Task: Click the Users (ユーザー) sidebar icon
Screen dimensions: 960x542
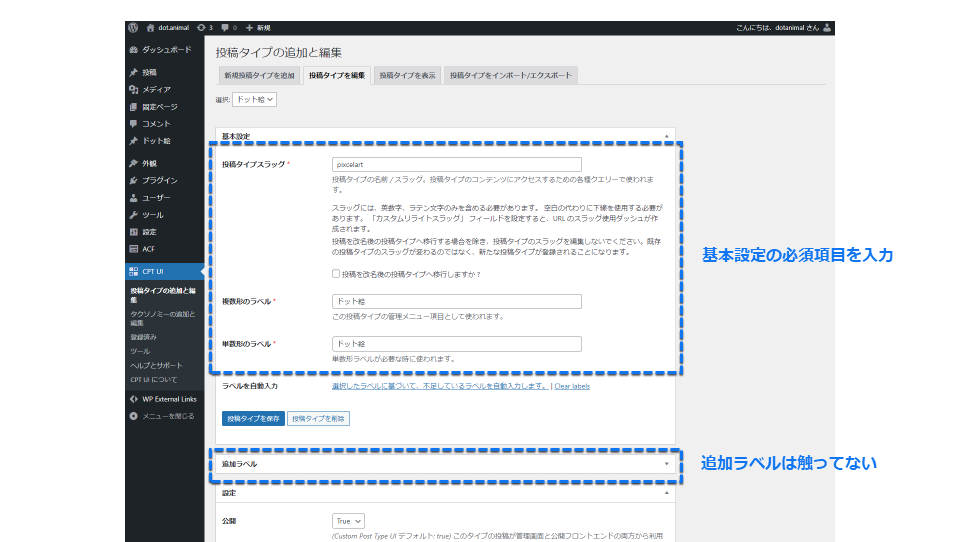Action: 133,198
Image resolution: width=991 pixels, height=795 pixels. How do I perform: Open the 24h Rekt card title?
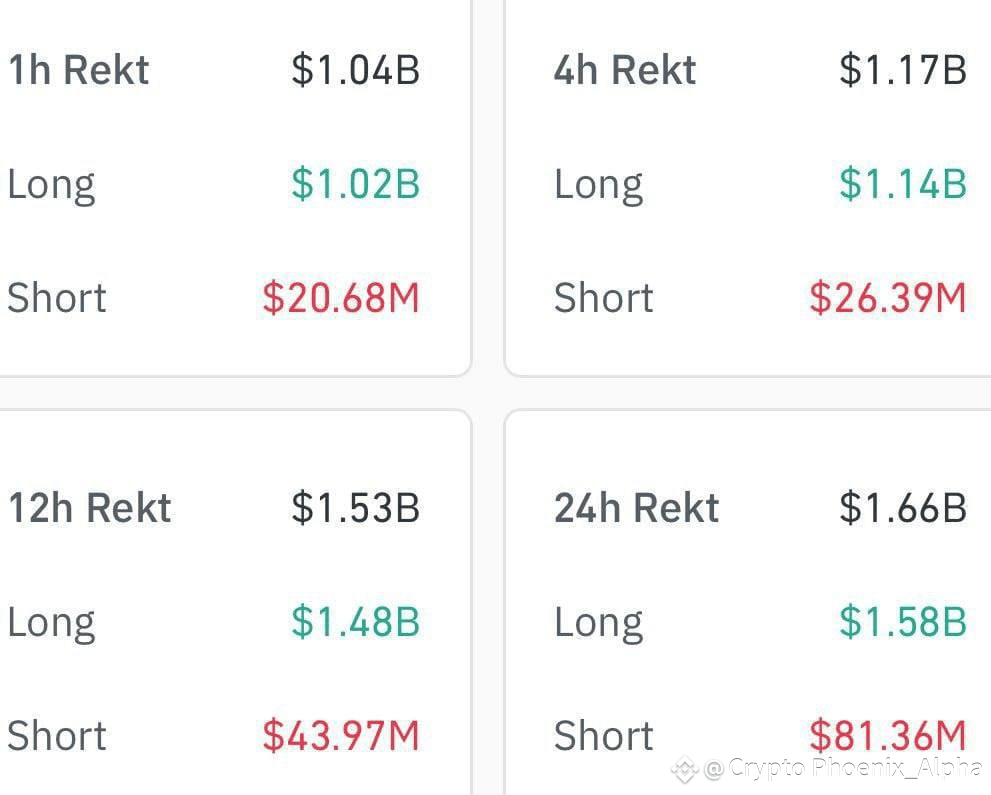(636, 508)
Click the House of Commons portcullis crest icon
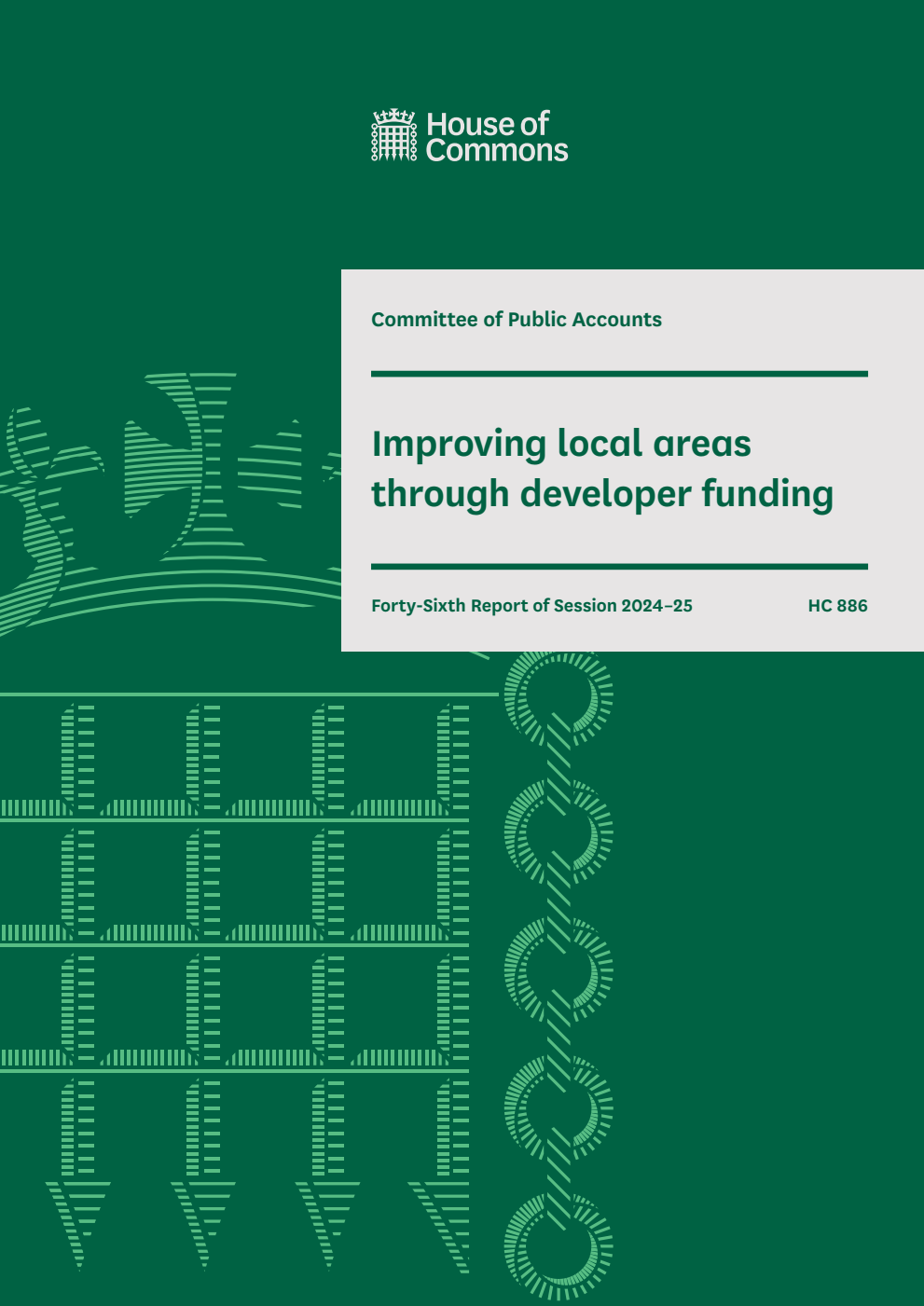 tap(394, 135)
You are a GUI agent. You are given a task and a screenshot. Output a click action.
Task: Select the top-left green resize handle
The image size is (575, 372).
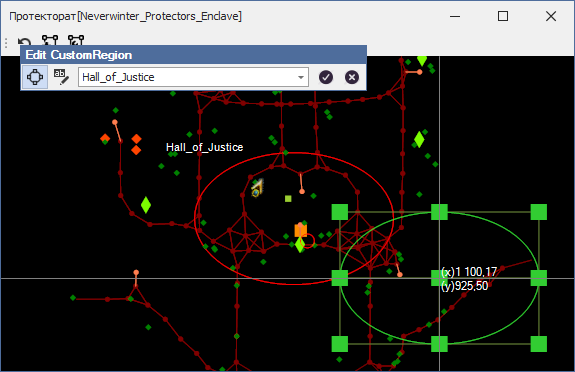pos(340,212)
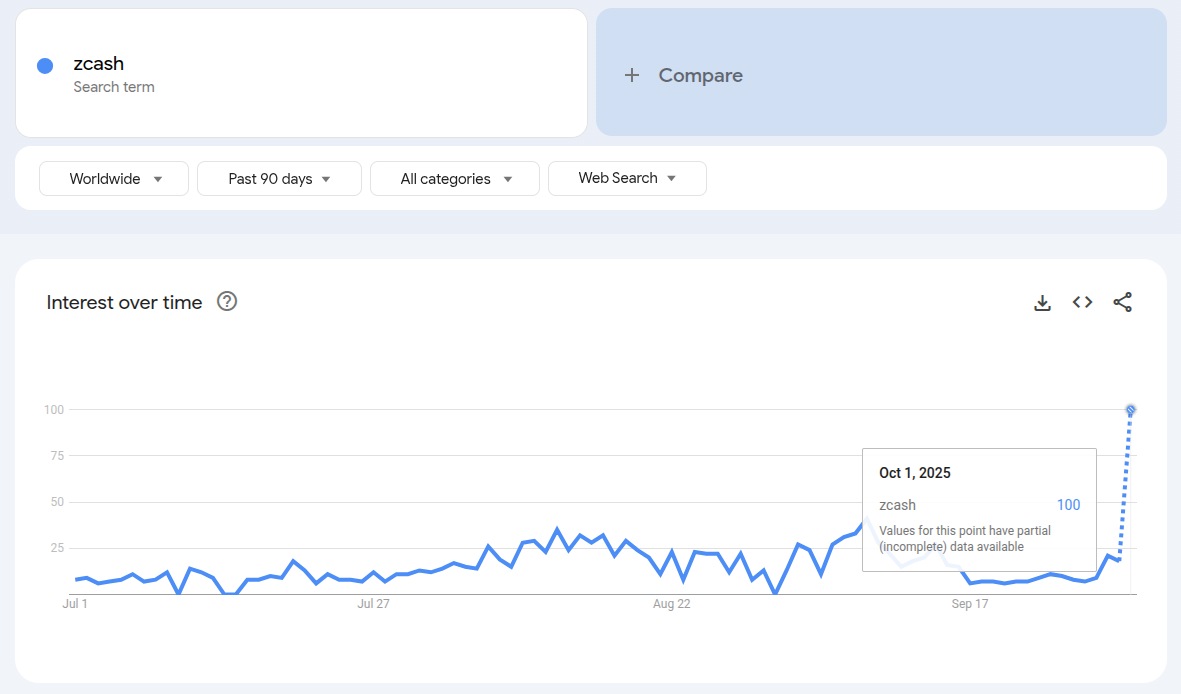Click the Interest over time heading
Image resolution: width=1181 pixels, height=694 pixels.
[x=124, y=302]
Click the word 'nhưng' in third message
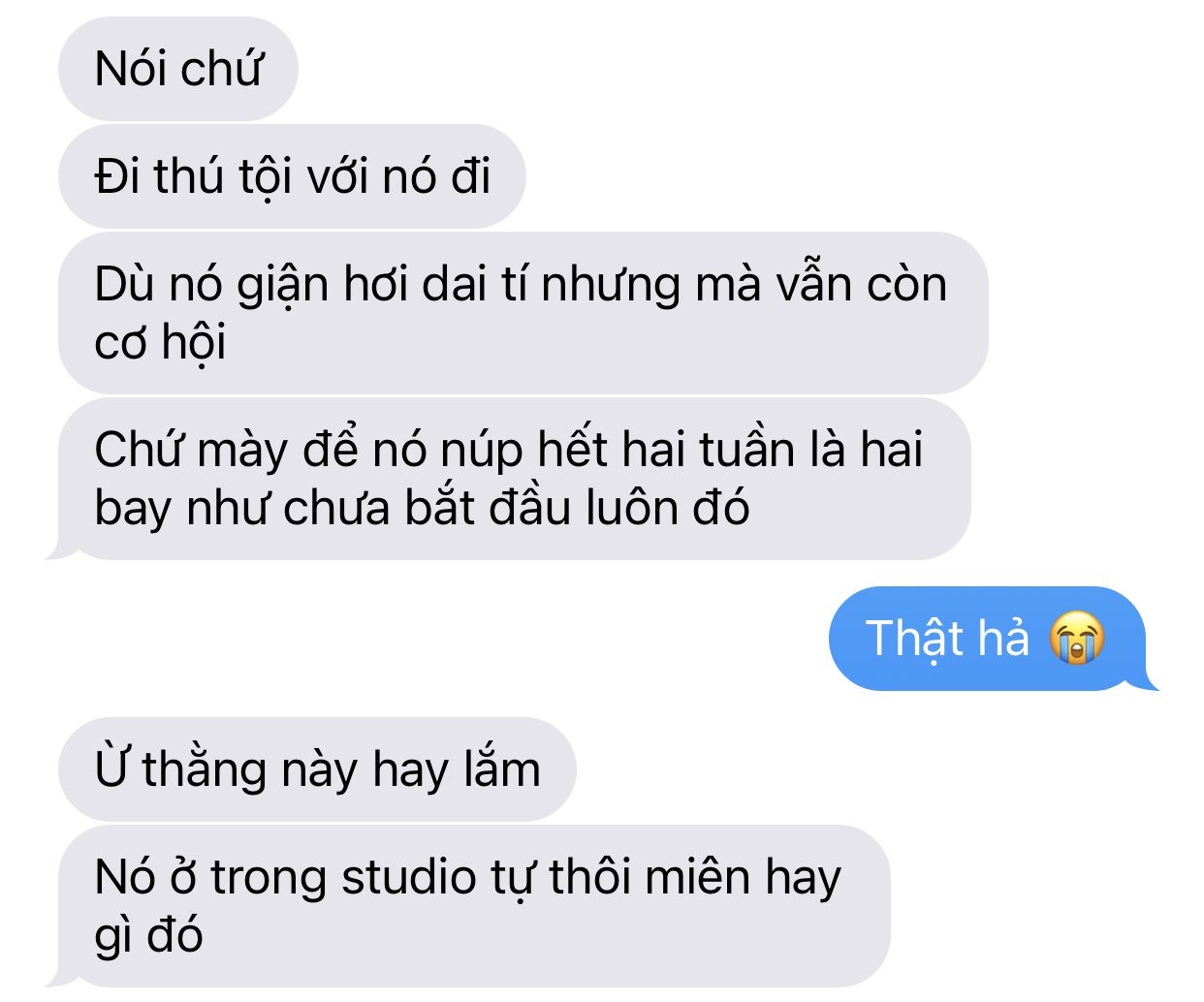1204x1002 pixels. tap(611, 287)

• [WHAT YOU WILL DO] Your answer must be the records above, word for word, with every picture left out.

• [ANSWER BELOW]
Task: Click the Users (ユーザー) sidebar icon
Screen dimensions: 960x542
Action: 133,198
Image resolution: width=991 pixels, height=795 pixels. How do I perform: Open the 24h Rekt card title?
(636, 508)
Click the House of Commons portcullis crest icon
 tap(394, 135)
You are a GUI agent. You are given a task and a screenshot. Output a click action.
Task: Select the top-left green resize handle
The image size is (575, 372).
pos(340,212)
Click the Interest over time heading
Image resolution: width=1181 pixels, height=694 pixels.
[x=124, y=302]
Click the word 'nhưng' in third message
1204x1002 pixels. tap(611, 287)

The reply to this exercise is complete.